Ao longo dos últimos 40 anos, o Brasil assistiu a uma silenciosa e constante transformação de sua paisagem natural. Um estudo divulgado pelo MapBiomas revelou que, entre 1985 e 2024, o país perdeu 111,7 milhões de hectares de cobertura vegetal nativa — uma extensão territorial superior à da Bolívia e correspondente a 13% do território nacional. Esse processo de conversão do solo para atividades humanas, sobretudo pastagens e agricultura, revela não apenas o avanço da fronteira agropecuária, mas também o impacto direto sobre os principais biomas brasileiros.
A cada ano, aproximadamente 2,9 milhões de hectares de vegetação foram convertidos para usos antrópicos. Essa alteração no uso da terra é reflexo da crescente pressão econômica sobre os ecossistemas naturais. De acordo com o levantamento, as áreas de pastagem cresceram 62,7 milhões de hectares no período, enquanto a agricultura avançou sobre 44 milhões de hectares. O retrato revela um Brasil cada vez mais ruralizado, com a agropecuária se consolidando como atividade dominante em boa parte do território.
Aliás, em 1985, pouco menos da metade dos municípios brasileiros (47%) tinham a agropecuária como uso majoritário da terra. Em 2024, esse percentual saltou para 59%, o que equivale a mais de mil municípios sob predominância das atividades rurais. Estados do Sul e Sudeste, como Paraná, São Paulo e Rio Grande do Sul, lideram em proporção territorial dedicada à agricultura, com índices entre 30% e 34%.
Amazônia, Cerrado e outros biomas lideram perdas vegetacionais
Entre os biomas brasileiros, a Amazônia foi o mais afetado, com a perda de 52,1 milhões de hectares de vegetação nativa. Isso representa quase metade de toda a devastação registrada no país. De maneira alarmante, três em cada cinco hectares de áreas agrícolas abertas no bioma surgiram nos últimos 20 anos, evidenciando a recente intensificação da atividade agrícola na floresta tropical.
Logo atrás, o Cerrado — conhecido como berço das águas e também fundamental para a biodiversidade — perdeu 40,5 milhões de hectares, o que representa uma significativa redução da cobertura nativa do segundo maior bioma brasileiro. Regiões tradicionalmente menos visadas também sofreram impactos relevantes. A Caatinga perdeu 9,2 milhões de hectares, a Mata Atlântica, 4,4 milhões, e o Pantanal, 1,7 milhão.
Entretanto, chama atenção o caso do Pampa, no Sul do país, que foi o bioma com maior perda proporcional de vegetação.
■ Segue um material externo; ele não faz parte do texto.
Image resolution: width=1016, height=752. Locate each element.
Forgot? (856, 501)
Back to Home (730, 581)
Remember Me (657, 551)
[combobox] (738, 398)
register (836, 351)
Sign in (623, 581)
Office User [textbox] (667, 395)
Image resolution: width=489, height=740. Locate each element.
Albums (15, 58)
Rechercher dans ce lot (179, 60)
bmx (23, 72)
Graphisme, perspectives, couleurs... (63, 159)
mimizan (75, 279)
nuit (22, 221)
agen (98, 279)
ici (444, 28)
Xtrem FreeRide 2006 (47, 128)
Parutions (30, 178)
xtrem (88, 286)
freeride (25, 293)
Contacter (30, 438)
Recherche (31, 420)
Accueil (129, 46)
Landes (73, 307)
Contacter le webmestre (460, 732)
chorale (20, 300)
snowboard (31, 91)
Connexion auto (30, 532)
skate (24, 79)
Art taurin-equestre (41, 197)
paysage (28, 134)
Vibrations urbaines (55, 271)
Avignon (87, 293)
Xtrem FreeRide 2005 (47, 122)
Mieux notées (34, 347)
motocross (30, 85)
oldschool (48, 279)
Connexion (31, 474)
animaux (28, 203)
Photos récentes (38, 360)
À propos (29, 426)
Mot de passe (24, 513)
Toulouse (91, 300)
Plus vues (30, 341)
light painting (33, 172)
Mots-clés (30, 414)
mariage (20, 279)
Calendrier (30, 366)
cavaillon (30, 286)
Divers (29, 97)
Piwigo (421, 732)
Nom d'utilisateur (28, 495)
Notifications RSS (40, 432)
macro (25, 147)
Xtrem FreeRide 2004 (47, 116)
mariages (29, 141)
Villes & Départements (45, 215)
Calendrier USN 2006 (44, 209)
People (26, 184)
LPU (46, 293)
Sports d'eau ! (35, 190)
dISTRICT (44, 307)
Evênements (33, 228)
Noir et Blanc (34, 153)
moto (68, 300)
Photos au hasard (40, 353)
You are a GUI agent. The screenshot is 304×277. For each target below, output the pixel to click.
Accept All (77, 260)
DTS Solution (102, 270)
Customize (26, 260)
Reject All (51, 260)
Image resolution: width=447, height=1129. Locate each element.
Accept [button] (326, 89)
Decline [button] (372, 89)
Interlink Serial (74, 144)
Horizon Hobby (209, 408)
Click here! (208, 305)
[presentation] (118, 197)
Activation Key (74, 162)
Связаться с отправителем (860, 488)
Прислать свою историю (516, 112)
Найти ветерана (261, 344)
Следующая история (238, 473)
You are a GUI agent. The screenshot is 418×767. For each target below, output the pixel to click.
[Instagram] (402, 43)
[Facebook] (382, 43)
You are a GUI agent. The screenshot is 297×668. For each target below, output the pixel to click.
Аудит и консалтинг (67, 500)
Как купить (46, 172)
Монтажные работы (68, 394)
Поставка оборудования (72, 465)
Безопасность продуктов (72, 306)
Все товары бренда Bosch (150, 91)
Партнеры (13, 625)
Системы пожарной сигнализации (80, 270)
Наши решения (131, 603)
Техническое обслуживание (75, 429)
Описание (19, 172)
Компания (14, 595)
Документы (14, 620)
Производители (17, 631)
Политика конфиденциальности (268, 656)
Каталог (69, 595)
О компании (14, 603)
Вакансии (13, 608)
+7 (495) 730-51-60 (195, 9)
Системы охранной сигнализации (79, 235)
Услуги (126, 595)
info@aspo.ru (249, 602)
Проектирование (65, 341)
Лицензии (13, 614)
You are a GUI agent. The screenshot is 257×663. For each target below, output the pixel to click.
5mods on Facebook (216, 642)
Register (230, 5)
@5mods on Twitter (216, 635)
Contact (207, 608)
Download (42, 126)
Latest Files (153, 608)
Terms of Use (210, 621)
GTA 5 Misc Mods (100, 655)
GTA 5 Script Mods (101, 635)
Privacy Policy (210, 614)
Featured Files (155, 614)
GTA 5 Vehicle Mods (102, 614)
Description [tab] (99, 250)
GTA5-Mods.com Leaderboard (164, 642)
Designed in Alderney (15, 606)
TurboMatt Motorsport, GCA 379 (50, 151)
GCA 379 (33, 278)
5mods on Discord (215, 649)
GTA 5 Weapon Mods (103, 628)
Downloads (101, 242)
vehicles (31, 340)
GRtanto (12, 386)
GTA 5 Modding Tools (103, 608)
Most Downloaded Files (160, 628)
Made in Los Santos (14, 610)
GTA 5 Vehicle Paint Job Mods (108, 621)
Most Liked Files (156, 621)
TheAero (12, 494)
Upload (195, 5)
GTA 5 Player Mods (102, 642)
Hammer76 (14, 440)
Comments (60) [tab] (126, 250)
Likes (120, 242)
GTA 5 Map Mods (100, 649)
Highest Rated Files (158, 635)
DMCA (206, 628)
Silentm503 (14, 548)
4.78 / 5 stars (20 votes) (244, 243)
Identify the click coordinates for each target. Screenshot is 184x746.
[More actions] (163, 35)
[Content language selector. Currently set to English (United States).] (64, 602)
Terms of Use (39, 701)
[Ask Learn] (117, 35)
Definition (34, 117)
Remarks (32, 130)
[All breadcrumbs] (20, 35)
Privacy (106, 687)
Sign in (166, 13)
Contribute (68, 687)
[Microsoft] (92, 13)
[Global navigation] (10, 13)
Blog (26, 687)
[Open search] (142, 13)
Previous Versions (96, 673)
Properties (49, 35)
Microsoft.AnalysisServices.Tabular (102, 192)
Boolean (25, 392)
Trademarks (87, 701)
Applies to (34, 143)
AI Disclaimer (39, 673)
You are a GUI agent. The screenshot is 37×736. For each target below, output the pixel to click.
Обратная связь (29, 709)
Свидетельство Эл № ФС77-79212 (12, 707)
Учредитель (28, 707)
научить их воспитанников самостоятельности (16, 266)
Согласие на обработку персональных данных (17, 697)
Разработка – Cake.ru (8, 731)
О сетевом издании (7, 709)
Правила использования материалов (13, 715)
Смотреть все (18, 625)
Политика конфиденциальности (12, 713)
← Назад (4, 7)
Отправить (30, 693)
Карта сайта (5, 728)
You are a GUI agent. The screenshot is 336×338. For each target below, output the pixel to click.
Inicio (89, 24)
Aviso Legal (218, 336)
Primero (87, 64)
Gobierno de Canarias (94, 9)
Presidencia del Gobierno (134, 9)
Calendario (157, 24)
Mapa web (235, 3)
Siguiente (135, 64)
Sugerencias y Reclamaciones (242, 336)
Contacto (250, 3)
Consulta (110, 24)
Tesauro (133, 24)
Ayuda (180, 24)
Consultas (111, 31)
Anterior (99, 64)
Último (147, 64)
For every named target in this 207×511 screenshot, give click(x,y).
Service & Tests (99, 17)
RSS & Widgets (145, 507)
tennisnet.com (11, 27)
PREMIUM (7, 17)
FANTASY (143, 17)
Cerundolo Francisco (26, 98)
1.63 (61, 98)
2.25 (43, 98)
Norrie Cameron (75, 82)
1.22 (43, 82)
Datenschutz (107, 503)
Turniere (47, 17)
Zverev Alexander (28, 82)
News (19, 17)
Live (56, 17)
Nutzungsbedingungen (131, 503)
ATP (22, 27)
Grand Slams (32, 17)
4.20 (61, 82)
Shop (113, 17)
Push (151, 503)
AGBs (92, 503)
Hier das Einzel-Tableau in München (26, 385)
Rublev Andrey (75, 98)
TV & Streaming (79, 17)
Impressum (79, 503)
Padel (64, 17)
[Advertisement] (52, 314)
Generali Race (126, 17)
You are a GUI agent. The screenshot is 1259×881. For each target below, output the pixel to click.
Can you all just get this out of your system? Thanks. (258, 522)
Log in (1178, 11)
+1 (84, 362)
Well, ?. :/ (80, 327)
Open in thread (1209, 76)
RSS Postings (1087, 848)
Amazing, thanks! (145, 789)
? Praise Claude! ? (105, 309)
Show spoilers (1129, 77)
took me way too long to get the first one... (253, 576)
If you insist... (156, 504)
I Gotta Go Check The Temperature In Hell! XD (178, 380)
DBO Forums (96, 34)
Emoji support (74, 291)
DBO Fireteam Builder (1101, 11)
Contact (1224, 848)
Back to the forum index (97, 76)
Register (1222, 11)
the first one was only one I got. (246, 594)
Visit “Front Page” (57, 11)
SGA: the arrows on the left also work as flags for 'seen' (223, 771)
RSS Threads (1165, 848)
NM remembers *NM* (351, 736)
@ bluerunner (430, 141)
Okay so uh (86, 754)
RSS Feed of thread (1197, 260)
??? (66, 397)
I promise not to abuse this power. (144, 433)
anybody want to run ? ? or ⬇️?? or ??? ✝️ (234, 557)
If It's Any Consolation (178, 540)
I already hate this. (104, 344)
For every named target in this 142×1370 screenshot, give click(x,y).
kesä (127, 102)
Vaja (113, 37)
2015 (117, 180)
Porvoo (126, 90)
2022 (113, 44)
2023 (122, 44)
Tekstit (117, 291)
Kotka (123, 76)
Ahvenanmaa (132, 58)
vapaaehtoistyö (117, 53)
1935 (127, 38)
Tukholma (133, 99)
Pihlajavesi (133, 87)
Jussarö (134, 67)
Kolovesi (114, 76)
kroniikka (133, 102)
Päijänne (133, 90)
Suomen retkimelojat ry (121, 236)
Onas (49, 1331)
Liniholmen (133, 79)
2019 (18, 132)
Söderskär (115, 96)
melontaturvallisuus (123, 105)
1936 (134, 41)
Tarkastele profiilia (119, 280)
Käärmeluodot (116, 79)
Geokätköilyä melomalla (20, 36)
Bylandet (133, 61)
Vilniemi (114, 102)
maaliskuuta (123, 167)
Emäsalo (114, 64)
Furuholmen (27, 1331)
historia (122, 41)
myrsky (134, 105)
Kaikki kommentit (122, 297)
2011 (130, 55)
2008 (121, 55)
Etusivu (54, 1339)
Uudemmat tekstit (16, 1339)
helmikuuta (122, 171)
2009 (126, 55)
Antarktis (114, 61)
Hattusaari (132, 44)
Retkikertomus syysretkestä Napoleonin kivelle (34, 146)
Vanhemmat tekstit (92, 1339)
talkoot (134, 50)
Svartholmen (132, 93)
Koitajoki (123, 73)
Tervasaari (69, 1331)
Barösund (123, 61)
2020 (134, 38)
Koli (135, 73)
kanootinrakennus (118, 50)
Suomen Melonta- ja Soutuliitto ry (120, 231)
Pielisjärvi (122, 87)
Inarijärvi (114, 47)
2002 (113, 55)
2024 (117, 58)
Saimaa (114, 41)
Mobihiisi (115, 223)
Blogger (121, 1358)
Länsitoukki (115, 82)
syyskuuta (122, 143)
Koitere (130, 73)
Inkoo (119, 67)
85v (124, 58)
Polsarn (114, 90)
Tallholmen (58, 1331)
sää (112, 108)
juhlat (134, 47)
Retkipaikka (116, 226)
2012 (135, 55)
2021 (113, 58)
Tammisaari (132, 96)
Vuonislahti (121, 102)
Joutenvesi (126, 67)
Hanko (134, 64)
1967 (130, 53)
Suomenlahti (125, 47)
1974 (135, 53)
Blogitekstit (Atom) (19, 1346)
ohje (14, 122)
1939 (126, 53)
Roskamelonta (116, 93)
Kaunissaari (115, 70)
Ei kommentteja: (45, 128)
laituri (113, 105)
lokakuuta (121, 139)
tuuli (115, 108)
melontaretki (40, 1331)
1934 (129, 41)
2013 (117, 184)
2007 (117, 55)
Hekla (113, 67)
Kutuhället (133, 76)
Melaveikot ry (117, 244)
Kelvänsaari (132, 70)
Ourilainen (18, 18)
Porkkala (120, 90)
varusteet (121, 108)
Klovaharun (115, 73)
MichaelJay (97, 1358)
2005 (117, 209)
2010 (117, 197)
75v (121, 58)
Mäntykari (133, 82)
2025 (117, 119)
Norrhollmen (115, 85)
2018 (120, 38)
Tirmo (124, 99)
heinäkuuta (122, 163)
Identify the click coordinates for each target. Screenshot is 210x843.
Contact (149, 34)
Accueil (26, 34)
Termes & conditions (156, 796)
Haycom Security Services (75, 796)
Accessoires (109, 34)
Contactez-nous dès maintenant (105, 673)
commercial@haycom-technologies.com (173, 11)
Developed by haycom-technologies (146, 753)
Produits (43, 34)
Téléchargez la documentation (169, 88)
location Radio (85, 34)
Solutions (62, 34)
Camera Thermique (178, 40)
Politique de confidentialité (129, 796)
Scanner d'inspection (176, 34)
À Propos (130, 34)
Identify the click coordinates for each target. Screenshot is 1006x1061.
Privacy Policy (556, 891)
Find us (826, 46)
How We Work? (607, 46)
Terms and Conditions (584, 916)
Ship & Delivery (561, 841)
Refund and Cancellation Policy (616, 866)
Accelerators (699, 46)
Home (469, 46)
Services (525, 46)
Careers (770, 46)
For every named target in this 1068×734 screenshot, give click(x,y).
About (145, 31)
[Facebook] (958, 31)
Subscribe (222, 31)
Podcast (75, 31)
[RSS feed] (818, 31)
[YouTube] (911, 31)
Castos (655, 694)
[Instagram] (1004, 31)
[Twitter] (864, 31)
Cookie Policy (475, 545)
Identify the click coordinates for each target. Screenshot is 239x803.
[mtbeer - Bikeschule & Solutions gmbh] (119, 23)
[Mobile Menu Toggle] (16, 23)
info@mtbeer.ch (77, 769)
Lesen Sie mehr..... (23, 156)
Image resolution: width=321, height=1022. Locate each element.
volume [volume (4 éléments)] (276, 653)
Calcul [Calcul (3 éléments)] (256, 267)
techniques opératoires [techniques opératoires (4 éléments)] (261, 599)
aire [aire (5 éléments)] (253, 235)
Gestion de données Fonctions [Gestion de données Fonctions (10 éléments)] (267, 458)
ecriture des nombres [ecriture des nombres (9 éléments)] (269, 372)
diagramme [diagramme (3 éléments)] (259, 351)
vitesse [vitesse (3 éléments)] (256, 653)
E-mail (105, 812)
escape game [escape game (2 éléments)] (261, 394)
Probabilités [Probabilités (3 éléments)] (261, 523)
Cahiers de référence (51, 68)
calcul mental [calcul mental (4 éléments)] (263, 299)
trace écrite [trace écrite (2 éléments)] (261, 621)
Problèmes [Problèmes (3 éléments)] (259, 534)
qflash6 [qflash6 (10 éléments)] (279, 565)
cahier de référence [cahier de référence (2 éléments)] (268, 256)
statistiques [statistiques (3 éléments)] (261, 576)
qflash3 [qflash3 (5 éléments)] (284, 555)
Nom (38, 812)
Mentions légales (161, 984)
Embora tenha perdido 3,8 milhões de hectares — em números absolutos inferiores aos demais —, o impacto foi significativo para a escala territorial do bioma, com consequências visíveis para o equilíbrio climático e a conservação da fauna local.
Um retrato histórico da conversão de terras no país
Para entender o cenário atual, é preciso voltar no tempo. Até 1985, a conversão de vegetação para áreas produtivas acumulava cerca de 60% do território atualmente ocupado pela agropecuária, cidades, mineração e infraestrutura. No entanto, os 40% restantes dessa transformação aconteceram em apenas quatro décadas, demonstrando uma aceleração sem precedentes da ocupação antrópica no território nacional.
Aliás, segundo o MapBiomas, o auge dessa transformação ocorreu entre 1995 e 2004, período marcado por altas taxas de desmatamento, sobretudo na Amazônia. Após um recuo no ritmo de perdas entre 2005 e 2014 — quando se registrou a menor perda líquida de florestas desde o início do monitoramento —, a tendência voltou a se inverter. A partir de 2015, o avanço da degradação, associado às mudanças climáticas e à expansão de cultivos, recolocou o Brasil em uma trajetória preocupante de desmatamento.
Ainda que os números reflitam decisões e políticas de décadas, o cenário atual exige atenção urgente. A cada hectare perdido, comprometem-se funções ecológicas essenciais — como o ciclo da água, a regulação do clima e a preservação da biodiversidade. O mapeamento realizado ao longo dos anos torna-se, assim, um alerta para a necessidade de repensar modelos de uso do solo, equilibrando desenvolvimento produtivo e conservação ambiental.